🤖 AI Summary
To address the challenge of generating realistic, controllable crash videos for traffic safety simulation—hindered by scarce real-world accident data—this paper proposes a controllable video generation framework based on diffusion models. Our method introduces three key innovations: (1) a novel multi-signal decoupled classifier-free guidance mechanism enabling independent, fine-grained control over collision types, object positions, and other attributes; (2) a multi-condition joint embedding integrating bounding boxes, collision semantics, and initial frames, augmented with physics-aware consistency modeling to improve dynamic plausibility; and (3) support for counterfactual scenario generation, where minor input perturbations induce substantially divergent collision trajectories. Experiments demonstrate state-of-the-art performance on quantitative metrics including FVD and JEDi. Human evaluation further confirms superior physical realism and visual quality compared to existing diffusion-based video generation approaches.
📝 Abstract
Video diffusion techniques have advanced significantly in recent years; however, they struggle to generate realistic imagery of car crashes due to the scarcity of accident events in most driving datasets.
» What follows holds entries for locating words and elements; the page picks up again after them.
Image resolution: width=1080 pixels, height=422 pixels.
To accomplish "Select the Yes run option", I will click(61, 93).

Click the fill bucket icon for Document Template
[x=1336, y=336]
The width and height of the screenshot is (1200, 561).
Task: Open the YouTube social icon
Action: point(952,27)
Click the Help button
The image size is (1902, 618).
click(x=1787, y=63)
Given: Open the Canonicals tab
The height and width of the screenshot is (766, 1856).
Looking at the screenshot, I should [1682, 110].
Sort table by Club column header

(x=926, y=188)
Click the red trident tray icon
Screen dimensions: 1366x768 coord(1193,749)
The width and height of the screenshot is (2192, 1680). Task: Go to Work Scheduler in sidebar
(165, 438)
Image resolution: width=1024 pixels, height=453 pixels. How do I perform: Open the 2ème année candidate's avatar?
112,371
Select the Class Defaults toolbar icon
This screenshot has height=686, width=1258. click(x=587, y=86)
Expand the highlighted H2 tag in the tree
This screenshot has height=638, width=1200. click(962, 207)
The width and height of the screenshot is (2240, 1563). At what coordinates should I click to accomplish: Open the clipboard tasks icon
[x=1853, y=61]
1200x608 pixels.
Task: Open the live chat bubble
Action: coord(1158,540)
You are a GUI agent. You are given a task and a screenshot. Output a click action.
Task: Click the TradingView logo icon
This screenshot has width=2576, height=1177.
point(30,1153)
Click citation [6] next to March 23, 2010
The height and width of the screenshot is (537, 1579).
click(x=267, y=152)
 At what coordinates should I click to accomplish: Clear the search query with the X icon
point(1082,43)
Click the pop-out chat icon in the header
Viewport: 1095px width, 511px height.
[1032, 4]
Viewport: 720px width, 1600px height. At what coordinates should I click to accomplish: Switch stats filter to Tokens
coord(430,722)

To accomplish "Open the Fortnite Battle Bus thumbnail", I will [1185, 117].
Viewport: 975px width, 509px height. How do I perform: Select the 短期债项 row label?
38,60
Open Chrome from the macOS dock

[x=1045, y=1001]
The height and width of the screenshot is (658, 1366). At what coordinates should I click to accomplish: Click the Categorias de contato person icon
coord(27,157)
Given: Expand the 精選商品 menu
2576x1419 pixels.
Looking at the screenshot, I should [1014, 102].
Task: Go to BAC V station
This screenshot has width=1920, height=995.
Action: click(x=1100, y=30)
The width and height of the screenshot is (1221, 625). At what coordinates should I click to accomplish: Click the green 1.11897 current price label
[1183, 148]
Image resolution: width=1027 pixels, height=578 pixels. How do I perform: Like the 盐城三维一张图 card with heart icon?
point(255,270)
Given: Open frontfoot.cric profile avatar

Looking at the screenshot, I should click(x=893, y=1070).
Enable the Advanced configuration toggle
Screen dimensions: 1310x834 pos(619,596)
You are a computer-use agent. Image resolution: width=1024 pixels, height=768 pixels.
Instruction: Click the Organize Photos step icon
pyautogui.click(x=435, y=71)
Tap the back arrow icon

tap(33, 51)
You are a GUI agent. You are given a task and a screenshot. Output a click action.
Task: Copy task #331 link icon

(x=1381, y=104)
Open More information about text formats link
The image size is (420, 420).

Improving traffic safety requires realistic and controllable accident simulations. To tackle the problem, we propose Ctrl-Crash, a controllable car crash video generation model that conditions on signals such as bounding boxes, crash types, and an initial image frame. Our approach enables counterfactual scenario generation where minor variations in input can lead to dramatically different crash outcomes. To support fine-grained control at inference time, we leverage classifier-free guidance with independently tunable scales for each conditioning signal. Ctrl-Crash achieves state-of-the-art performance across quantitative video quality metrics (e.g., FVD and JEDi) and qualitative measurements based on a human-evaluation of physical realism and video quality compared to prior diffusion-based methods.